• [What to produce]: Retype, without any alteration, the lines of the listing from the line containing "Click Save in the Changes group" to the line containing "Click the 技术参数", both of those lines included.

• [Extracted data entries]:
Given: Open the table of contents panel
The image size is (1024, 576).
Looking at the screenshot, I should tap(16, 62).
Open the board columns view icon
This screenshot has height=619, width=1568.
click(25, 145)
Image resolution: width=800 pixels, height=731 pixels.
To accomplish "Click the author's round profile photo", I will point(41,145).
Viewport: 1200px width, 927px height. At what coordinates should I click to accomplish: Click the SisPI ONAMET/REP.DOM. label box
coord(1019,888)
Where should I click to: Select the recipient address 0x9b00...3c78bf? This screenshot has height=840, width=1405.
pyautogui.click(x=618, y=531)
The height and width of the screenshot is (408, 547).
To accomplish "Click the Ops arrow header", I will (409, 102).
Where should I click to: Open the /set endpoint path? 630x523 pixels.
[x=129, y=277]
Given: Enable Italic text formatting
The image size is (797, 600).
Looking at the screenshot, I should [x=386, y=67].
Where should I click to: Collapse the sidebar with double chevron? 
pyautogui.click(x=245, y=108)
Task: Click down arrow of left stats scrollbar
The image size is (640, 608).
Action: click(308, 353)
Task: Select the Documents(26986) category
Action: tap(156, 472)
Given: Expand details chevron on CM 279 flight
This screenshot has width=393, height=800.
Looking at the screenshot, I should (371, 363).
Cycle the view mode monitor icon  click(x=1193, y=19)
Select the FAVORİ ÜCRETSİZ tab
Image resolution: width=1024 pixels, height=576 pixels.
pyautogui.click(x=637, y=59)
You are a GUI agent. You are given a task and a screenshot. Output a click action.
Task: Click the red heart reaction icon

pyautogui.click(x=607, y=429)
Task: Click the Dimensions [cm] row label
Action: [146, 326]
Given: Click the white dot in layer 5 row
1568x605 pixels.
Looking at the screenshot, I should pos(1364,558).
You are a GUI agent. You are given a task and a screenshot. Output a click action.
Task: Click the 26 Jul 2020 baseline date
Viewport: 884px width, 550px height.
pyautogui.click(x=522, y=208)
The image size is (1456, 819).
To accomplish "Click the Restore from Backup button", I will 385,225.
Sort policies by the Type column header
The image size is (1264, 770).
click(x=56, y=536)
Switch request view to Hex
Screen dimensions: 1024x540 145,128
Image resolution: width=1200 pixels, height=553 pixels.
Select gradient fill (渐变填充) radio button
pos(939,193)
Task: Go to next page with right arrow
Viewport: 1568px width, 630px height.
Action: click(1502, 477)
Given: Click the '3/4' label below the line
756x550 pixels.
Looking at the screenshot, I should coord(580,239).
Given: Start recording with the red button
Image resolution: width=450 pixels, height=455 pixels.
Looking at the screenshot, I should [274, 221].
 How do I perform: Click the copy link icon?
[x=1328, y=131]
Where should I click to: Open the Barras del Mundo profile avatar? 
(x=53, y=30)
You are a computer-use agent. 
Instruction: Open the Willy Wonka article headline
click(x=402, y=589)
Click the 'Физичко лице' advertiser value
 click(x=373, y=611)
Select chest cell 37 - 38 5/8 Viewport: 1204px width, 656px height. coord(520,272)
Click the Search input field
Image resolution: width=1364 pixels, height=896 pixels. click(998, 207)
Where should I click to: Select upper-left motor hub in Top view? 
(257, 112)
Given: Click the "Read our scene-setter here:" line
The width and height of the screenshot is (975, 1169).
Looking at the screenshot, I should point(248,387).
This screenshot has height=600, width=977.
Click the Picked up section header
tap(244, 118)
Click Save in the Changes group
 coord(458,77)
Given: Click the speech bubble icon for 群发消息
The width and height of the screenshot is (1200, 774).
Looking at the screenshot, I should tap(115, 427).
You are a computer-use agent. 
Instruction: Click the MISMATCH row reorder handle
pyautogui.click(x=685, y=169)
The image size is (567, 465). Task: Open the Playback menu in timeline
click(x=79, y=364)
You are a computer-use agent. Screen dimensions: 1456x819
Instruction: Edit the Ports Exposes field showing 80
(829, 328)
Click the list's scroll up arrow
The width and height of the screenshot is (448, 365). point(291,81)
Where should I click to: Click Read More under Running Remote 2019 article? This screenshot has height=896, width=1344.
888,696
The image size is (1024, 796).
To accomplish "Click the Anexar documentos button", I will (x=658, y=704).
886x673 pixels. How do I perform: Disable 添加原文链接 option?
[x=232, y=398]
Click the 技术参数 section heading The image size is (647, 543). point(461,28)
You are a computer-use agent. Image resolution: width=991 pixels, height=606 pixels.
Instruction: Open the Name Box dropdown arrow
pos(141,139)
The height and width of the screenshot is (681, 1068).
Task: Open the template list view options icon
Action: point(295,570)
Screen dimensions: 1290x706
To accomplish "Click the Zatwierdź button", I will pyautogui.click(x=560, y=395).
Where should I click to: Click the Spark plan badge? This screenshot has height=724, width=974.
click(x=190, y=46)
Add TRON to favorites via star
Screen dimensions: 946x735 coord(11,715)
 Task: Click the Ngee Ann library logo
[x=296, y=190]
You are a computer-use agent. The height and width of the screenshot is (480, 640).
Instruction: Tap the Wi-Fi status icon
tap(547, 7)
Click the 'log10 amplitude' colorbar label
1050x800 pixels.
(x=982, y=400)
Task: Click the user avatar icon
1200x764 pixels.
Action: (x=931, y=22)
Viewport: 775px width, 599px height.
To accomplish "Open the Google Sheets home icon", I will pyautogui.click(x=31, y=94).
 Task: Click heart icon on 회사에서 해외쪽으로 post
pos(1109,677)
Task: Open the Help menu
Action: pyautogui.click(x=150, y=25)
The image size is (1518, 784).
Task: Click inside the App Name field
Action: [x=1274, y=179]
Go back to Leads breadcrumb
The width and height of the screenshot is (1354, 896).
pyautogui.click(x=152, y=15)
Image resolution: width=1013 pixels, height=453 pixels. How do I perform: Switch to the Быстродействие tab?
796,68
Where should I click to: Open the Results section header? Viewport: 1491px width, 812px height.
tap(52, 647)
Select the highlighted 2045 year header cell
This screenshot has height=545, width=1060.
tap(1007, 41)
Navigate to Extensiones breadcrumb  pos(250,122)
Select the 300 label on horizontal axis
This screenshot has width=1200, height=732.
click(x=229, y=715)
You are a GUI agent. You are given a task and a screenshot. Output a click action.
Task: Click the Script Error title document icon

• [Reply to the exercise]:
Click Save in the Changes group
 coord(458,77)
Given: Click the speech bubble icon for 群发消息
The width and height of the screenshot is (1200, 774).
Looking at the screenshot, I should tap(115, 427).
You are a computer-use agent. 
Instruction: Click the MISMATCH row reorder handle
pyautogui.click(x=685, y=169)
The image size is (567, 465). Task: Open the Playback menu in timeline
click(x=79, y=364)
You are a computer-use agent. Screen dimensions: 1456x819
Instruction: Edit the Ports Exposes field showing 80
(829, 328)
Click the list's scroll up arrow
The width and height of the screenshot is (448, 365). point(291,81)
Where should I click to: Click Read More under Running Remote 2019 article? This screenshot has height=896, width=1344.
888,696
The image size is (1024, 796).
To accomplish "Click the Anexar documentos button", I will (x=658, y=704).
886x673 pixels. How do I perform: Disable 添加原文链接 option?
[x=232, y=398]
Click the 技术参数 section heading The image size is (647, 543). point(461,28)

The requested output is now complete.